Of course, compact design means something has to be left out. The Pentax Optio S5i and the Casio Exilim EX-Z40 have tiny optical viewfinders. The others have none. This can be a problem in dark settings, especially at night, where the liquid crystal display (LCD) screens on these models can't pick up an image until the flash goes off. But in settings with even a little light, these models' bright LCDs do just as well or better than a small viewfinder. The Casio boasts a vibrant screen that measures a generous two inches diagonally -- big enough to pass around at parties to show off your work.

To keep prices down, manufacturers tend to skimp on the size of the memory card they include, so it's wise to lay out the extra cash for a bigger one. These models come with no more than 32 megabytes of memory -- enough to hold only a couple dozen photos at top resolution.
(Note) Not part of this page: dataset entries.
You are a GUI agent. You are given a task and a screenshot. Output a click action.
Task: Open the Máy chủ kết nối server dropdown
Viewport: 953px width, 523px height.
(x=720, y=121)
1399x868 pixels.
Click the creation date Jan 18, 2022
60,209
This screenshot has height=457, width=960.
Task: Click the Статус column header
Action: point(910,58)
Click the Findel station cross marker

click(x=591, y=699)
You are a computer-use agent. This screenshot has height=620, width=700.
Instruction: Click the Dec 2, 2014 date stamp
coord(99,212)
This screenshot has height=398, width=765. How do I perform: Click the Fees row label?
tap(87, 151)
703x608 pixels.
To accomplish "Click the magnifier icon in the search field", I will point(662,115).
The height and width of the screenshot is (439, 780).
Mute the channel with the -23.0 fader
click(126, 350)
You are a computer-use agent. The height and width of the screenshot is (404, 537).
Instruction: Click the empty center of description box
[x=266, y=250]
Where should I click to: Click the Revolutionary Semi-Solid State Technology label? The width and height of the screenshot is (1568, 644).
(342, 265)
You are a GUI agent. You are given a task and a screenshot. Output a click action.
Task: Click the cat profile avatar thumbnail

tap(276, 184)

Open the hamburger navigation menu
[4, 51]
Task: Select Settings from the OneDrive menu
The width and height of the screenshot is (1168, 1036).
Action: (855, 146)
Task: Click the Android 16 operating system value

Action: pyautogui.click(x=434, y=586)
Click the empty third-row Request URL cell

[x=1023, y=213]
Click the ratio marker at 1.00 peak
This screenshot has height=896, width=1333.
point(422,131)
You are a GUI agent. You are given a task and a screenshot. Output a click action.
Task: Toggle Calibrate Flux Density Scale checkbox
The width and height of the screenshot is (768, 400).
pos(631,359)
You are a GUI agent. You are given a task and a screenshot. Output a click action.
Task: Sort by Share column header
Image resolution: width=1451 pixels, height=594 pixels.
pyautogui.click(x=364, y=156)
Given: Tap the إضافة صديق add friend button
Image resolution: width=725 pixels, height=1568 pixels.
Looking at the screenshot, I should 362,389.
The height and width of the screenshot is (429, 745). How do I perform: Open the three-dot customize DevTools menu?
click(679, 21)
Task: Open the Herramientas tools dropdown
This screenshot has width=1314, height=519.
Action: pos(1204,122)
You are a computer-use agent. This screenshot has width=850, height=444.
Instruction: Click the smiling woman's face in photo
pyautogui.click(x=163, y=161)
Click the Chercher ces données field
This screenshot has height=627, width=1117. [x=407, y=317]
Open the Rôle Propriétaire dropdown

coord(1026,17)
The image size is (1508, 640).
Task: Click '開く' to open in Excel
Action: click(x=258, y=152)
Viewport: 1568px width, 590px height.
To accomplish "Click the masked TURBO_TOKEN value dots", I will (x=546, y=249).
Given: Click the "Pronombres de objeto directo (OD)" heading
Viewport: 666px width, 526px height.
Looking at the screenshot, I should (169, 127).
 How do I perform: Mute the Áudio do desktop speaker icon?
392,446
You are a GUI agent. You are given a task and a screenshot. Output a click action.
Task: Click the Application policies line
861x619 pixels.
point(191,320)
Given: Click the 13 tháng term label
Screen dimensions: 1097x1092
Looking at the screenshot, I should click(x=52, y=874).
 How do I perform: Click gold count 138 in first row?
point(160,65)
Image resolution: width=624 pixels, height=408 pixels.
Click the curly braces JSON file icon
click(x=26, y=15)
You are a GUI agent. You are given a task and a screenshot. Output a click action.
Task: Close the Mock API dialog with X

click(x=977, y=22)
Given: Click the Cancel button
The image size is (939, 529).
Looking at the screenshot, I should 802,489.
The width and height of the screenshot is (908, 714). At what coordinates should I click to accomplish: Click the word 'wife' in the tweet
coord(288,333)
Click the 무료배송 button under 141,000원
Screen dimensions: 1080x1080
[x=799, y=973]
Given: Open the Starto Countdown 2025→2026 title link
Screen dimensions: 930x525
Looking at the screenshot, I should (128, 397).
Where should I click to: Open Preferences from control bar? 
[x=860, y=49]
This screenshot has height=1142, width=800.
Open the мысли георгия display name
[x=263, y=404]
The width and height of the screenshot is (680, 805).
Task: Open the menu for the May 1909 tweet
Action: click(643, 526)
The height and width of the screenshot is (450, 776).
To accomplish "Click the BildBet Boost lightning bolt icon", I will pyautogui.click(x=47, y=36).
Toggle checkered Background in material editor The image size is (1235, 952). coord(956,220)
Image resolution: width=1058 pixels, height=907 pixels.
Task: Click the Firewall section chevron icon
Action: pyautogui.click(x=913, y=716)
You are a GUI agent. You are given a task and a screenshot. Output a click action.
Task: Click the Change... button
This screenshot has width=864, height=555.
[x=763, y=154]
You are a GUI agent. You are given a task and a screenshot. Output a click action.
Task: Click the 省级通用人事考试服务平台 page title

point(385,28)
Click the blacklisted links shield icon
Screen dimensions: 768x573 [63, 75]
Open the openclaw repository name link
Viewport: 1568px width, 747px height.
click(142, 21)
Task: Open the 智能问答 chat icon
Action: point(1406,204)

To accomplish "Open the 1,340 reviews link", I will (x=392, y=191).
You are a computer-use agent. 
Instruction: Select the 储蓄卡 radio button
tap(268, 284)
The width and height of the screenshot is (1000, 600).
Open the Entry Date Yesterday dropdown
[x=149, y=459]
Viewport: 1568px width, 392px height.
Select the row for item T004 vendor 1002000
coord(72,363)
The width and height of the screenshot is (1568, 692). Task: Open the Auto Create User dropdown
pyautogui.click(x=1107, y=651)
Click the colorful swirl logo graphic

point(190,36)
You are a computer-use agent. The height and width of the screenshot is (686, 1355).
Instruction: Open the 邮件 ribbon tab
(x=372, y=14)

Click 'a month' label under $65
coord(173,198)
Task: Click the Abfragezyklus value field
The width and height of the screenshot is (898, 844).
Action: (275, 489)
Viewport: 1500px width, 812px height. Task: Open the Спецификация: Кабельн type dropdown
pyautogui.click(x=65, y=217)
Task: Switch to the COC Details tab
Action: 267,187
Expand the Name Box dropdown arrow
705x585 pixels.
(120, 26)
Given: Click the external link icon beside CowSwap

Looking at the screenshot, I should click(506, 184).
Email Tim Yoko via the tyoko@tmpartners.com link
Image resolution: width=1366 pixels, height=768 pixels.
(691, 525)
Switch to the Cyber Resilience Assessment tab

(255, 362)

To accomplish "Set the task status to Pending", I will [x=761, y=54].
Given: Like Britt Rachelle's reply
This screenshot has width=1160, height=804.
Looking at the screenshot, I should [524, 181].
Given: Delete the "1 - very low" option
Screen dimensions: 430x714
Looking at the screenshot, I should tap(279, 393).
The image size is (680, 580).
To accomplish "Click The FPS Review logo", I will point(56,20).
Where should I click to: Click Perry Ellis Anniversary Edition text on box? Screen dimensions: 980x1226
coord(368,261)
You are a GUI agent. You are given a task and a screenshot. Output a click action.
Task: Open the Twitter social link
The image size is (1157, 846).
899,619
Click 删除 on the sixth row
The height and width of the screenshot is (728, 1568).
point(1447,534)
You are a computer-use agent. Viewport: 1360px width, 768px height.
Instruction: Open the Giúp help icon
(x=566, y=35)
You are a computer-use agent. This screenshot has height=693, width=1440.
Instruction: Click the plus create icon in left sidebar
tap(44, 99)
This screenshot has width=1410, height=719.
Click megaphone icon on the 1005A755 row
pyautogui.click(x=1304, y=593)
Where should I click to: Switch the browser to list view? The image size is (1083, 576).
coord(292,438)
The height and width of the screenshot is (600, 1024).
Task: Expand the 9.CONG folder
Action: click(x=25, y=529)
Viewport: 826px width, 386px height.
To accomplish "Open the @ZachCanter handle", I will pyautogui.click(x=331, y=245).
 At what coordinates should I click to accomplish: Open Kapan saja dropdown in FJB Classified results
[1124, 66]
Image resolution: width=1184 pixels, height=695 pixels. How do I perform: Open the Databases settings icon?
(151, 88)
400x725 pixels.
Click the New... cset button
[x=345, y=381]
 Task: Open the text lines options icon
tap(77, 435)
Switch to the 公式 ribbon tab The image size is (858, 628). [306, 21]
For about $70 (check online for the best prices), a 512-megabyte secure digital (SD) card can hold hundreds of top-quality snapshots. Expect to pay twice that price for the newer, smaller xD card the Olympus Verve uses.

The best of these cameras make simplicity a virtue. The controls on the Olympus, our top pick, are a model of intuitive design. A unique barrel switch rotates from camera mode to video to playback. When too many buttons are clustered tightly together, as on the more feature-rich Pentax, the manual becomes a must-read.

Taking snaps is just the start. Images must be downloaded and batteries recharged. Most of these models rely on a simple USB cable to zap images into a PC. For power, there's no standard solution. Olympus and Canon take the most complicated approach: a battery you remove from the camera and click into a recharger. Kyocera's Finecam SL400R and Pentax can be plugged in directly. Casio's solution is the most elegant: Its single docking station both recharges the camera and transfers files to the PC.

In a category with such similar performance features, design twists can make the difference. Like the Olympus, Canon's (CAJ ) PowerShot SD20 comes in colors to match every outfit. With its fixed lens and rectangular shape, the SD20 evokes a classic mid-20th century Brownie camera. Like those old Brownies, unfortunately, it also lacks an optical zoom -- a useful feature on the other cameras. The Kyocera's twist is a pivoting screen that makes it easy to shoot from waist level without even crouching. The screen even rotates 180 degrees so you can see yourself, making self-portraits simple.

For its smart button layout and easy-to-use menus, Olympus' Verve edges out Casio's big screen and simple docking station to win this category. But all of these cameras prove that less can be more: A camera small enough for a shirt pocket or handsome enough to wear around your neck will be ready to snap into action when the perfect image appears.